Meta-support: Tools for supporting IoT
In the IoT world, a common headache for customers is supporting their product after it is released. At SpinDance, one of our core values is to Deliver Every Day; this includes supporting both our internal tools and our customers’ infrastructure. To do this with excellence, we rely on the intelligent use of meta-support tools to amplify the support team’s work. In this post, we will highlight some of these tools.
The Tools of the Support Trade
Datadog is an excellent monitoring service that can be extended and hooked into in some incredible ways. This system keeps 24/7 surveillance on our cloud infrastructure, dedicated hosts, websites, and databases.
The features we use the most are the monitors. Monitors can be simple smoke-test-style checks where a tool goes to a URL and makes sure it returns the expected HTTP code. Monitors can also be complex, carefully designed checks that pass input to the tool or a query to a database. For example, we have one check that queries a Redshift database’s rows by time, averages the amount of entries made in the past hour, and returns a warning if the value is below a specified value.
Datadog has excellent first-class support for all major cloud vendors, and if there isn’t a pre-made tool, the platform is customizable enough to let you build it yourself!
In theory, this could be replicated by a master server pinging other servers or a free tool (like the excellent Cockpit Project). However, Datadog includes some unique sauce additions: its visualization of monitors and metrics is fantastic out of the box and has incredibly granular tools to, say, mute individual monitors once they have been triaged. When it is necessary to alert a support team member, Datadog hooks into our slack channel to communicate to the respective support role:
Certain critical level events also send an automated text to the on-call team member, using Twilio (more on that later).
We have multiple redundant Datadog monitoring instances, which we orchestrate and deploy automatically using the Chef tool.

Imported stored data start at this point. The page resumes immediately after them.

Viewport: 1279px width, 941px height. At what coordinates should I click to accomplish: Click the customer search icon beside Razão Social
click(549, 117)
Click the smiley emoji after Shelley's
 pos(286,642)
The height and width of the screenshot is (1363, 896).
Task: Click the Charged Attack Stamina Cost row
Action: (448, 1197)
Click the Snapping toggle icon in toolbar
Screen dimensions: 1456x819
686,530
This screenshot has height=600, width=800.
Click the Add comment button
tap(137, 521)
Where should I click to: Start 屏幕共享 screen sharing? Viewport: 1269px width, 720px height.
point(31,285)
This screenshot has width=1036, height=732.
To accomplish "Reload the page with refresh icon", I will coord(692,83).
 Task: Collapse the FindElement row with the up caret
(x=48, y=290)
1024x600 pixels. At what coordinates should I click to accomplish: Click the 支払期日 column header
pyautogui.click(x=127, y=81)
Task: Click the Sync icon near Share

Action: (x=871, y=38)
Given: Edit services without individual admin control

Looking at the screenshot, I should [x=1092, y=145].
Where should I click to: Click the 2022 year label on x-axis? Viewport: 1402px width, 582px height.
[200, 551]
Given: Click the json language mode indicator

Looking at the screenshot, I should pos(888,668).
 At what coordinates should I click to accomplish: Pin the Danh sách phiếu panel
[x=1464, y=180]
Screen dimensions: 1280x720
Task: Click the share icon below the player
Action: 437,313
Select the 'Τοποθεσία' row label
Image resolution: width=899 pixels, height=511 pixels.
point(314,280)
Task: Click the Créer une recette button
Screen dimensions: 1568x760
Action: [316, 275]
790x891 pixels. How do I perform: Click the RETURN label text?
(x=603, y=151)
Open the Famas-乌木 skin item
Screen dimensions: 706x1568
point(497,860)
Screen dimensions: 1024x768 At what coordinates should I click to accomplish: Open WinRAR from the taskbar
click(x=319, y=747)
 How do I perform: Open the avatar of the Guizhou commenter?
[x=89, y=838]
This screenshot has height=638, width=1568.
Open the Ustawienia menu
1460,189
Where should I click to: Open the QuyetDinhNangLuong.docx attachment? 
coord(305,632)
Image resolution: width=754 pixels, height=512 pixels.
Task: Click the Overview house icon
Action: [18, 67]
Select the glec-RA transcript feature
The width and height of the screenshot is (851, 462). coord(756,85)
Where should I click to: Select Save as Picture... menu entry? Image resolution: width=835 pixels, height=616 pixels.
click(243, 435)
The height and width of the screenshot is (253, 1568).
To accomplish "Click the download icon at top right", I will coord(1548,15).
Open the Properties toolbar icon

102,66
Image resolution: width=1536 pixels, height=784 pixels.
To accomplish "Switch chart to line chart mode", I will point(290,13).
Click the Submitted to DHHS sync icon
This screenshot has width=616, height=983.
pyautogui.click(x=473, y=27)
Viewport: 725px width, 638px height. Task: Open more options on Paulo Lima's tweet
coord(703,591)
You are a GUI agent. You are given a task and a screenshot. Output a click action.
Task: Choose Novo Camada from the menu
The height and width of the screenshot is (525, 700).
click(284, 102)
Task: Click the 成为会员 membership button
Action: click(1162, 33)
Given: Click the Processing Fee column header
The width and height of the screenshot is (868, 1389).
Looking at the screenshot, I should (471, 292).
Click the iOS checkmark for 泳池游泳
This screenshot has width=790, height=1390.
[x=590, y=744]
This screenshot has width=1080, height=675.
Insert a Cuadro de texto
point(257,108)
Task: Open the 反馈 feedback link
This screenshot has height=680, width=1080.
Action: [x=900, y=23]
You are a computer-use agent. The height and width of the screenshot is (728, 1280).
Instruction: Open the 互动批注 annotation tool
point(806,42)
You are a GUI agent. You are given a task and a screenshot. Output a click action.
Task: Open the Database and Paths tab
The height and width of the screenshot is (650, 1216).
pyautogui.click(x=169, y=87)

Chef Software is an extensive suite of tools built around configuration management. Paired with Datadog, this enables us to quickly respond to issues and keep everything we’re responsible for in a working, consistently-reproducible state.
While it may be a bit more work the first time to create a chef “cookbook” of recipes and use that to deploy infrastructure compared to just doing it yourself with a terminal, once the work to make the infrastructure as code has been done, further work is much more trivial. Keeping our servers specified in Chef cookbooks enables us to, for example, apply Linux Kernel security patches on a dev machine, automatically run tests against it, and when comfortable, apply the update to every relevant machine and know what exactly has changed.
Chef also makes recovering from a disaster much more manageable. Ransomware? No problem, just spin up a new EC2 instance and execute your chef cookbooks! Combined with other backup tools, a complete server replacement is possible with a simple invocation of the command chef-client.
To round things off, the Chef community keeps a public list of cookbooks up-to-date in the Chef “supermarket”. For almost any common task you can think of, somebody has a cookbook to help implement it. We also run our own private supermarket instance, in case we need to tweak a public cookbook or make one from scratch easily.
The only major downside of Chef is the unfortunate fact that these tools share names with actual cooking and shopping terms, which can test the skills of any developer’s Google-fu. Example: Chef has a command-line tool for managing dependencies called “knife.” If you Google “chef knife not working,” you get many results, very few of which will help you set up a server.
Fortunately for us, we have found Chef’s documentation, supplemented with a healthy seasoning of StackOverflow, answers 99.9% of questions.
AWS – CodeCommit/CodeBuild
Listing AWS as a meta-tool is a bit like listing “a computer” as a developer’s tech stack. It is technically accurate but, well, a bit general. AWS can do a lot (just ask anyone who has studied for one of their exams), but today I will focus on the bits we use specifically for our support pipeline: CodeCommit and CodeBuild.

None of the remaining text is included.